Die Grafik ist sicherlich nicht mehr State of the Art , aber Fans klassischer Rollenspiele werden sich ihr kaum entziehen können. Die Zwischensequenzen sind , im Vergleich zum Original , genial gemacht. Man darf sich dauernd an diesen toll gezeichneten Animefilmchen erfreuen. Auch die eigentliche Grafik wurde aufgebessert. Der Animestil wird auch hier beibehalten. Die Charaktere sind relativ detailliert und liebevoll designt.Gleiches trifft auf UMgebungen und Gegner zu. Auch die Magien sehen für ein Rollenspiel im klassischen Stil sehr gut aus. Grafisch also sehr gelungen.

Zum Sound kann man auch nur positives schreiben. Die Kompositionen können locker mit den besten Square Stücken mithalten. Die Melodien klingen einfach grandios und sind sehr eingängig. Sie passen zu jeder Zeit perfekt zum Geschehen. Auch die Soundeffekte können sehr überzeugen. Ebenfalls sehr gut gelungen ist die Sprachausgabe in den Zwischensequenzen. Sie wirkt professionell und passt zu jedem Charakter. So einen guten Sound habe ich selten erlebt.

Wie sollte es auch anders sein bei einem rundenbasierendem Rollenspiel : an der Bedienung kann man nichts aussetzen. Die Auswahlmenüs sind sehr simpel und übersichtlich gestaltet , so dass selbst blutige Anfänger sich sofort zu Recht finden. Sonst gibt es halt das typische : rennen , sprechen und so weiter. Auf jeden Fall sehr gut geworden die Bedienung.

Beim Gameplay fangen wir ersteinmal ganz langsam an. Das Kampfsystem ist , wie nicht anders zu erwarten , strikt rundenbasierend. Ihr seid immer abwechselnd mit dem Gegner ander Reihe. Die erste Besonderheit tritt hier in Kraft. Nicht nur , dass ihr eure Aktionen geschickt einsetzen müsst , nein , die Position eurer Kämpfer spielt grundsätzlich eine wichtige Rolle. Manche Zauber haben nur einen kleinen Wirkungsradius , stehen aber drei Gegner nah bei einander , so könnt ihr gleich allen einen verpulen. Gleiches gilt natürlich auch umgekehrt : die Gegner lassen sich nicht lumpen drei bis vier von euren Helden gleichzeitig anzugreifen. Tip für den letzten Endgegner : stellt eure Helden weit von einander weg sonst seid ihr mit einer Attacke Tod.
Die zweite Besonderheit offenbart sich in Nall.

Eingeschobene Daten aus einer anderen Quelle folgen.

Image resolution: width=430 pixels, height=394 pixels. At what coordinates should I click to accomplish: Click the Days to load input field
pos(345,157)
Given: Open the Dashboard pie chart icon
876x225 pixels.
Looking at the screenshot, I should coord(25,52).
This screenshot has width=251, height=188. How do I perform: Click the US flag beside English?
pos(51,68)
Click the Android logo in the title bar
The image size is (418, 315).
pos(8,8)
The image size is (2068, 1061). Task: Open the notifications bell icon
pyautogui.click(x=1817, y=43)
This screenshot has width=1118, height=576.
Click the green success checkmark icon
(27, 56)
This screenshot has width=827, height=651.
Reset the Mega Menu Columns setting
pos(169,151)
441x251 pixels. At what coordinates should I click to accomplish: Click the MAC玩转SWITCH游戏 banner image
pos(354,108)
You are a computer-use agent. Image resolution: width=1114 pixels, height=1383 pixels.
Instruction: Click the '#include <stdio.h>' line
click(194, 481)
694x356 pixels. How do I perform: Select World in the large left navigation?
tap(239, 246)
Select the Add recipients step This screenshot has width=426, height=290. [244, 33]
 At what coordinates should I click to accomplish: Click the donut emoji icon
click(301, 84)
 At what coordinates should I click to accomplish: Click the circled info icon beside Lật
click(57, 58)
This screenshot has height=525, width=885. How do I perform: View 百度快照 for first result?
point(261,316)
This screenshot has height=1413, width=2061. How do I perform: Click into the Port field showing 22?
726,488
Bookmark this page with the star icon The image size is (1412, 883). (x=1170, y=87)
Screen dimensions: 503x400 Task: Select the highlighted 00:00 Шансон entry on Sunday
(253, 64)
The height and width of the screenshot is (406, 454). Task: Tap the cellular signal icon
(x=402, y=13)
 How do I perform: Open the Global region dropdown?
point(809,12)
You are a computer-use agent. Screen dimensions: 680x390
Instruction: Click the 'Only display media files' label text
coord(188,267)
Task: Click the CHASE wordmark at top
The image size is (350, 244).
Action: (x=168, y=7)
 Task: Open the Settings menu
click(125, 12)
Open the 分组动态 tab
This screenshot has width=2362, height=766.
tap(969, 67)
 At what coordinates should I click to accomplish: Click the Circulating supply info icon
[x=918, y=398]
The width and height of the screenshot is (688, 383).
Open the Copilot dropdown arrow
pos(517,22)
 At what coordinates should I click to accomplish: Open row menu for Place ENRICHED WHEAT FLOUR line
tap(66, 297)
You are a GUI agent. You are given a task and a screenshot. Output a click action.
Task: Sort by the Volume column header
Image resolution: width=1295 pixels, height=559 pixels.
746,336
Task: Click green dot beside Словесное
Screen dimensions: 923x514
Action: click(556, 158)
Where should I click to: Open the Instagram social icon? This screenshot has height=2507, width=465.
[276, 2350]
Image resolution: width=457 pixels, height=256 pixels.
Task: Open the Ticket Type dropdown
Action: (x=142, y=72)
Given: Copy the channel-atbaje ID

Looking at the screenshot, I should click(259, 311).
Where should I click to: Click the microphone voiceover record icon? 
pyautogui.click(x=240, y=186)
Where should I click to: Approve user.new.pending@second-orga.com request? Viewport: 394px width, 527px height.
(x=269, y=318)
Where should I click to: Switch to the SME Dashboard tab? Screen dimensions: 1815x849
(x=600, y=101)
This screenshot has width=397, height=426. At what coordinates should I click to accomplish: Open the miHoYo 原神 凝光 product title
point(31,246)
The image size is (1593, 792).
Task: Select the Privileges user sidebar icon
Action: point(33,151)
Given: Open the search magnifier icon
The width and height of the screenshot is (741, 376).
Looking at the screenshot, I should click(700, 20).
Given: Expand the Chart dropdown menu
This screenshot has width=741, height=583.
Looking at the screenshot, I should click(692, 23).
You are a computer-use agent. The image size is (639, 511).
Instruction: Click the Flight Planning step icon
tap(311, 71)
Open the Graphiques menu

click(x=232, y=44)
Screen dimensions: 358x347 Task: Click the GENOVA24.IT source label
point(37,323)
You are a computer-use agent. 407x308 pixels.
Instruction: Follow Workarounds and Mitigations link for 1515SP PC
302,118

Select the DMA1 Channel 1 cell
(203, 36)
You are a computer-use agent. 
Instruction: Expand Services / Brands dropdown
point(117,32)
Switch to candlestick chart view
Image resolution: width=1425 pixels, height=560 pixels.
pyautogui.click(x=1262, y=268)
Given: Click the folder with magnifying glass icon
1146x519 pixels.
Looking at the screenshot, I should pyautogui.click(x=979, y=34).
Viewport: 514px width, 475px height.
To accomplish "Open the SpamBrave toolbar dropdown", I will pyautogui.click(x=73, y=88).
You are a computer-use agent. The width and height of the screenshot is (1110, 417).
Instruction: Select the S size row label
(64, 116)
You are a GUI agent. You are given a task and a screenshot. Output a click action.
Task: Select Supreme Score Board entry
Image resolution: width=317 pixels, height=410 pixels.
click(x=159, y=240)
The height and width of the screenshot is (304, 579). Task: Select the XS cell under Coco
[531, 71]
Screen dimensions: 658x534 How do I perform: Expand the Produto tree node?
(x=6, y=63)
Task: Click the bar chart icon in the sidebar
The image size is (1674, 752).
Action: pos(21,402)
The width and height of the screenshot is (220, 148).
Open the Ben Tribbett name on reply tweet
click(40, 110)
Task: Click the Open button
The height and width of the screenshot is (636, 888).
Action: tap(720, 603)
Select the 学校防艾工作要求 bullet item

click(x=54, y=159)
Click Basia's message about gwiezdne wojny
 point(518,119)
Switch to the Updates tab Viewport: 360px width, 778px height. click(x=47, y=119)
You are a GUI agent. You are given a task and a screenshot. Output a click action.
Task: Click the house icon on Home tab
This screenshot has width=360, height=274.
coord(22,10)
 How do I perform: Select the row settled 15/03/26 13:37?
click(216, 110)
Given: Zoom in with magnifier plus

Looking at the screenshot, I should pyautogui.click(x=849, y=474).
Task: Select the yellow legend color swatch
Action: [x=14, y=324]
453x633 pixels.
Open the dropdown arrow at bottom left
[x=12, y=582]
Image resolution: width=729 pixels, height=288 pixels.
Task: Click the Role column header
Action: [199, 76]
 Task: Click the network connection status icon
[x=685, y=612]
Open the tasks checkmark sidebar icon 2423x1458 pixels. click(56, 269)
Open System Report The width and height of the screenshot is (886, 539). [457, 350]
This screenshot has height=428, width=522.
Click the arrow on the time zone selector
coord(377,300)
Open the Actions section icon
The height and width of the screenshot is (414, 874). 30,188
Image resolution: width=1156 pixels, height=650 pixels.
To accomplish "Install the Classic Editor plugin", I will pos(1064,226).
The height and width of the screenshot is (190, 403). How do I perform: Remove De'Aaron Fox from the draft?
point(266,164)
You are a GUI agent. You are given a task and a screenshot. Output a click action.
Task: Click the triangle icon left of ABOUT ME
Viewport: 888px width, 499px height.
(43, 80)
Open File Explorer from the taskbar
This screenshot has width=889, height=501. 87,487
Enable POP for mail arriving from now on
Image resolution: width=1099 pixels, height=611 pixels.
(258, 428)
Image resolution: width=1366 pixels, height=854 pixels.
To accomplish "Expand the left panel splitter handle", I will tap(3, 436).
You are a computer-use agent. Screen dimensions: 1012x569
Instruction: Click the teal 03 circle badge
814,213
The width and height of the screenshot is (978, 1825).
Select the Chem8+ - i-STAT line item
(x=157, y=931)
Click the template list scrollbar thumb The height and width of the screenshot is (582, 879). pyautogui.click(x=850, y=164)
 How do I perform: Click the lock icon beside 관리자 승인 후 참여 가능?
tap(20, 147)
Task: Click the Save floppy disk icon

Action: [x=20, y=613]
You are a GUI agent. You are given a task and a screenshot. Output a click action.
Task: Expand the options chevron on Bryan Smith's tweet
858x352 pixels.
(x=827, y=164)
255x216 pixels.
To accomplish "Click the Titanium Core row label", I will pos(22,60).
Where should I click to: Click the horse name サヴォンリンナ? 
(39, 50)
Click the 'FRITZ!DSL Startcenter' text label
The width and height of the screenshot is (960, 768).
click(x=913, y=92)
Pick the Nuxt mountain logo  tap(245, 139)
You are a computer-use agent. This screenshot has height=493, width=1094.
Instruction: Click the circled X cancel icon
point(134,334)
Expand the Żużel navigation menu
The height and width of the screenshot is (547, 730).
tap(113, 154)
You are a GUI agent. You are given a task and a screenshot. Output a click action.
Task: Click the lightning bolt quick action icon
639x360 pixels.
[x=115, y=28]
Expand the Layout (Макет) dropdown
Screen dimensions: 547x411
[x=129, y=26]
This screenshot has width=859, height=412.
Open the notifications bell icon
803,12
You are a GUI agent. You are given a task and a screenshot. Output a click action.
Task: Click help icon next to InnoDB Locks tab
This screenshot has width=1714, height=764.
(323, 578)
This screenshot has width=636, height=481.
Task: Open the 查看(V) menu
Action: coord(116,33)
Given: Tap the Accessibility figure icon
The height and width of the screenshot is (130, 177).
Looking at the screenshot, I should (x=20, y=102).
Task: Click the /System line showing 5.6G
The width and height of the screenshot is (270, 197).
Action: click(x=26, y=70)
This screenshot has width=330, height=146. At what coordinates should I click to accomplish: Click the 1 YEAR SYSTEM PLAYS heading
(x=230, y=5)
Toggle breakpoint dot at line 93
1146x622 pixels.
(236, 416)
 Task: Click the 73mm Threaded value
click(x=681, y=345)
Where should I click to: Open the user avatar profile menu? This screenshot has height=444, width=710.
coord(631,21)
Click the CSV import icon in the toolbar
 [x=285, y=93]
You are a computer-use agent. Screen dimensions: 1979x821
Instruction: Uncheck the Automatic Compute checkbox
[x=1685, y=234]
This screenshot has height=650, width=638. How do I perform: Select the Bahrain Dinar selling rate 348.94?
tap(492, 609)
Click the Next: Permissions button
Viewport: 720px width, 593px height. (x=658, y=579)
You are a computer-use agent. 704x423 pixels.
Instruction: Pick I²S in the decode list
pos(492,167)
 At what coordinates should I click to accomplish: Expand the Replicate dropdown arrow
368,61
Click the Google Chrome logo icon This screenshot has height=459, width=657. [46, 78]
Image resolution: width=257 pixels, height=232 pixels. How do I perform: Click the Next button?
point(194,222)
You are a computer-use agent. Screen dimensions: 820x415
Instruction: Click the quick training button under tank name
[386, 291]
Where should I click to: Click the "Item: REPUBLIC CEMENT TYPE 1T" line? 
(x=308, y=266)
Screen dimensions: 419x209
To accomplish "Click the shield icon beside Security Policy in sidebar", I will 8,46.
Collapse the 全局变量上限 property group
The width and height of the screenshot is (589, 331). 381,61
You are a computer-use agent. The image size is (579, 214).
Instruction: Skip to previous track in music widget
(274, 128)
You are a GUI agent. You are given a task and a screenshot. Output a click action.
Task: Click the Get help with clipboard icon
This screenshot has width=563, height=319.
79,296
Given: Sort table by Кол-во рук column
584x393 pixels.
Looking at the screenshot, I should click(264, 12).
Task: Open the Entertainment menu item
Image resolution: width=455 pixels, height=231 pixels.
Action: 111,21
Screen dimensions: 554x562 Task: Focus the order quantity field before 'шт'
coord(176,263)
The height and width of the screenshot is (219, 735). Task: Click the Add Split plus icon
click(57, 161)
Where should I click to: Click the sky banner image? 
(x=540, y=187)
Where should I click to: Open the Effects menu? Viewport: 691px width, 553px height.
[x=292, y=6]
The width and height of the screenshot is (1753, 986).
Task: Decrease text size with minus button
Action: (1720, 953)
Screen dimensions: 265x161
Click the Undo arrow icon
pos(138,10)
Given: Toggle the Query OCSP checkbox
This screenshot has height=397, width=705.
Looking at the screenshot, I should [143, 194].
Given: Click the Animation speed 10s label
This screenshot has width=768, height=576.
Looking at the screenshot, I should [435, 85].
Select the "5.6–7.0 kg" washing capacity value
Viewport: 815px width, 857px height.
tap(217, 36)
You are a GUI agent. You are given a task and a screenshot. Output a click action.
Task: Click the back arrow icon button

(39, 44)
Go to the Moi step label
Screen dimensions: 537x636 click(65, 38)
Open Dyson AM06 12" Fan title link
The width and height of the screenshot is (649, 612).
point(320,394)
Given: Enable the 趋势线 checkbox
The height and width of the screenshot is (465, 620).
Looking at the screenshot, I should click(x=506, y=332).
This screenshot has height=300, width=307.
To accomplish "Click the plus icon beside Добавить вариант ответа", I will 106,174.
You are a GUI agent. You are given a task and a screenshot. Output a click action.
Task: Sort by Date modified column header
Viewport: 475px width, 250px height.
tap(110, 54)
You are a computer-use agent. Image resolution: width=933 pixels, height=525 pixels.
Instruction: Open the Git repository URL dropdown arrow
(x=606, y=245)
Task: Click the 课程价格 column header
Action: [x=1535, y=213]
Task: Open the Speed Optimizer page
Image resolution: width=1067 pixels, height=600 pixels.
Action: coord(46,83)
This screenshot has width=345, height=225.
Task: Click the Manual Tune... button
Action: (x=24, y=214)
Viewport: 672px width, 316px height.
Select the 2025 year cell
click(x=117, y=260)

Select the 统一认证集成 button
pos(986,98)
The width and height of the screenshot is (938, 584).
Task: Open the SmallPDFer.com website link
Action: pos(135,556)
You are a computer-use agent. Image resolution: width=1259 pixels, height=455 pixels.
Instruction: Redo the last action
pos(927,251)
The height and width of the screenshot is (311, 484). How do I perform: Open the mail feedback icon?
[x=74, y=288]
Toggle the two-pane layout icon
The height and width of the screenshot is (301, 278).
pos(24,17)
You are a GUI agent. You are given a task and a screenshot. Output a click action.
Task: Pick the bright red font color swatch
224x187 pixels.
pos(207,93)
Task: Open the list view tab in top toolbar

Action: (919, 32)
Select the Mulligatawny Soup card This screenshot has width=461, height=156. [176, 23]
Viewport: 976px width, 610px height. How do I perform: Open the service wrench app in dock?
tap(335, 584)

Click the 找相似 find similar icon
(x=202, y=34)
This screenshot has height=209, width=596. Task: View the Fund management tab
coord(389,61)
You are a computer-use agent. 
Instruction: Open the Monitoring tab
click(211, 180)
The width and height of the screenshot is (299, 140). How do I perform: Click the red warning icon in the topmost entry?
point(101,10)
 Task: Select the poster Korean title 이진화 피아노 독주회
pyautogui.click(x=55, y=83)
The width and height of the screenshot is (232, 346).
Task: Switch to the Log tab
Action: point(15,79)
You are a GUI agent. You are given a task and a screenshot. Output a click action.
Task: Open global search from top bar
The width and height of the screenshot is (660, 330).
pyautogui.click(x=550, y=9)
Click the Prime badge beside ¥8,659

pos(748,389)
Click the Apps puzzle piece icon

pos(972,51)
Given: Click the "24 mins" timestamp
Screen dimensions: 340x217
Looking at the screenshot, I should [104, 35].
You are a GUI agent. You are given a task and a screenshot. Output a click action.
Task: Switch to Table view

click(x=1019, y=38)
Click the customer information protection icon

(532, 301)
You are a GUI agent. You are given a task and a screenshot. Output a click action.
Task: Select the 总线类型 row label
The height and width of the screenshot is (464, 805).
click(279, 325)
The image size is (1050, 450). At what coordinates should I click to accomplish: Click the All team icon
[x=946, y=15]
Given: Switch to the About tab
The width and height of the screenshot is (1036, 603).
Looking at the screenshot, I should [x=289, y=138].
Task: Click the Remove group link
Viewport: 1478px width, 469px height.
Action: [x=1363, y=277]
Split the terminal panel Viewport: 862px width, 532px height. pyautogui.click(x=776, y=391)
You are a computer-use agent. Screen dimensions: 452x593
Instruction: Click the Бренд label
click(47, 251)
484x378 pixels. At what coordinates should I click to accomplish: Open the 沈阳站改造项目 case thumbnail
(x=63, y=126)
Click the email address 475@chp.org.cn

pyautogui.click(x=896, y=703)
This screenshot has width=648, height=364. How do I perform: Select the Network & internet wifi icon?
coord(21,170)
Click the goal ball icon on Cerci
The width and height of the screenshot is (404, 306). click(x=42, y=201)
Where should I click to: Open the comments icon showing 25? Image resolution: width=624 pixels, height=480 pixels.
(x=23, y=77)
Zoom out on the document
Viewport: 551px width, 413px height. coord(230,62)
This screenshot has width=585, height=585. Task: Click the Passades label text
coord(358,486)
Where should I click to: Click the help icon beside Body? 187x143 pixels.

Euer ewiger Begleiter belebt ab und an mal einen eurer Recken wieder oder greift anderweitig ins Geschehen ein.
Weiterhin richtet sich die Stärke der "Bösen" nach eurem Level. Das heisst wer sich pausenlos stuft und stuft wird hier auch nicht glücklich. Das erspart einem aber auch ewiges stufen , was in anderen Spielen oft (leider) Pflicht ist. Komischerweise bleibt eure Energie immer recht gering ( Alex hat auf Level 45 nur 245 Energie Punkte) . Dies unterstützt den eben genannten Faktor zusätzlich.
Eine schöne Sache ist das man die Gegner auf der Dungeon Karte sieht . So fallen die verhassten Zufallskämpfe weg und man kann schnell bewusst in einen Kampf kommen oder vor ihnen fliehen , je nach Situation. An der "Oberfläche" kämpft man nie.
Abgesehen davon ist Lunar ein normales Rollenspiel. Das heisst ihr verwaltet eure Gegenstände und müsst im Kampf geschickt und klug gewählt eure Angriffe durch Zauber oder Waffeneinsatz zu Stande bringen und sonst immer auf dem Laufenden in Sachen Bewaffnung und Rüstung seien. Auch der Schwierigkeitsgrad ist hart aber fair gewählt.
Vom Gameplay her hat Lunar auf jeden Fall viel zu bieten und hat auch genügend Tiefgang um so richtig zu begeistern. Top!!!!